We swam down the deck of the freighter, and I found a scorpian fish camoflouged along the north side. I pointed at it, and even shown my light on it, but Nancy didn't see it until I went right up to it and made it move a little. Until then, she had probably been wondering what the heck was so interesting about that piece of rust and coral. Scorpian fish look a lot like stone fish that you see in French Polynesia, and they are also venomous according to Rick. When we were in Moorea, a guy from New Zealand told us that people often died after stepping on stone fish. This after we had seen a couple of them on a little stone jetty right off of the main swimming beach in about two feet of water!!

As we were swimming back to the boat, we saw another diver standing on the bottom by the wreck watching us. He was stirring up a little silt from where he was standing. I always wonder why people stand on the bottom when with a little practice they could just hover. Over time Nancy and I have both learned to do this because in Lake Travis the visability goes almost instantly to nil if you kick up silt from the bottom.

With the haze, we found our mooring line and didn't even realize it. from the bottom, you couldn't even see the sailboat up on the end of the mooring line and we swam right past it thinking that it wasn't the right one.

Fortunately there wasn't much current, so I ended up deploying my saftey sausage and we did our saftey stop under it.
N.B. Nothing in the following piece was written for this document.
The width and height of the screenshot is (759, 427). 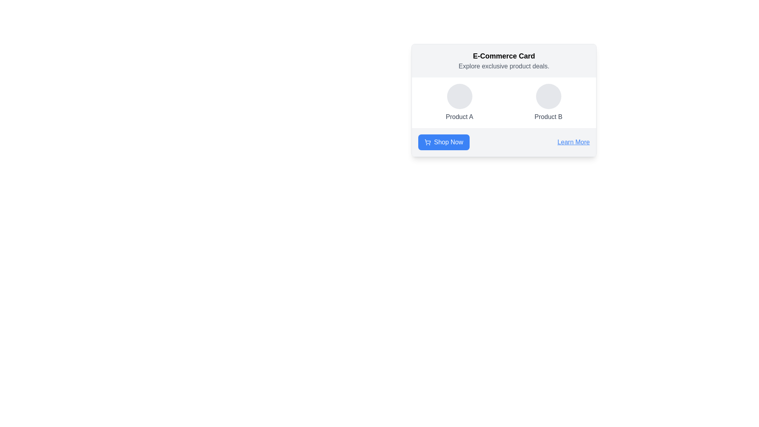 I want to click on the call-to-action button that navigates users to a shopping or product-related page, so click(x=443, y=141).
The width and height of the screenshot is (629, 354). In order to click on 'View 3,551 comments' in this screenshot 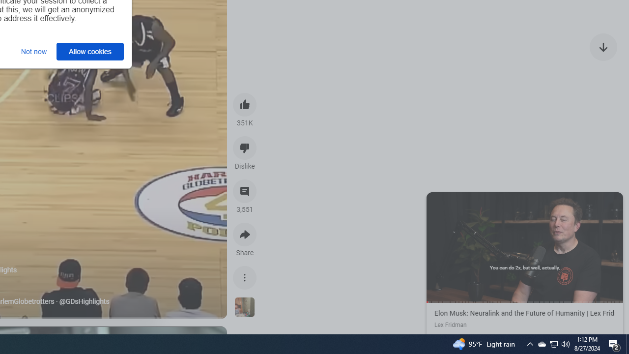, I will do `click(245, 191)`.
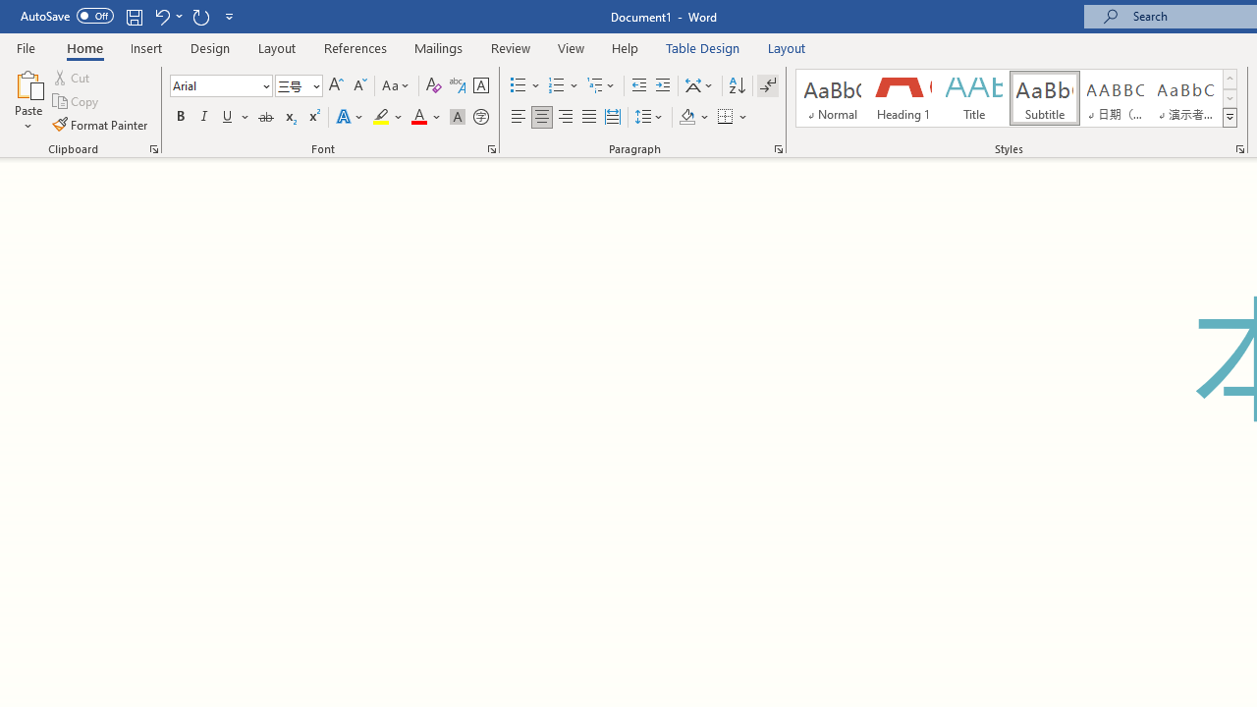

We ended up with about a 25 yard surface swim back to the boat. My computer showed 43' max for 47 minutes.

Once back aboard we put our dive gear out to dry on the bow of the boat and kicked back. We did a leisurely sail back to Key Largo and watched the sun go down from the ocean. We got back in at about 8:30PM and got some dinner before heading back to Boca Raton.

Thoughts on the sailboat vs traditional dive boats:

Rick and Amy charge $55 / person for four hours, or $110 / person for eight hours. Since most of the dive charters we talked to were charging around $50 / person for a two-tank dive, it is a little more expensive to charter the sailboat, but to us it was definitely worth it. If we had wanted to, we could have gotten in four dives in the eight hours we were out, and then it would have been roughly cost equivalent with doing a morning two-tank, and an afternoon two-tank. As it was, we spent a lot of time just sailing along, kicked back and talking so we spent about double for our two dives, but we had the boat all to ourselves and could go wherever we wanted to. This is a pretty cool way to dive and I'd definitely go back in the future. I think next time I might consider going out a little earlier in the morning and trying to get three or so dives during the day instead of just two. Also, I'd pick a deep site like the Duane for the first dive and then come back to the shallow sites towards the end of the day.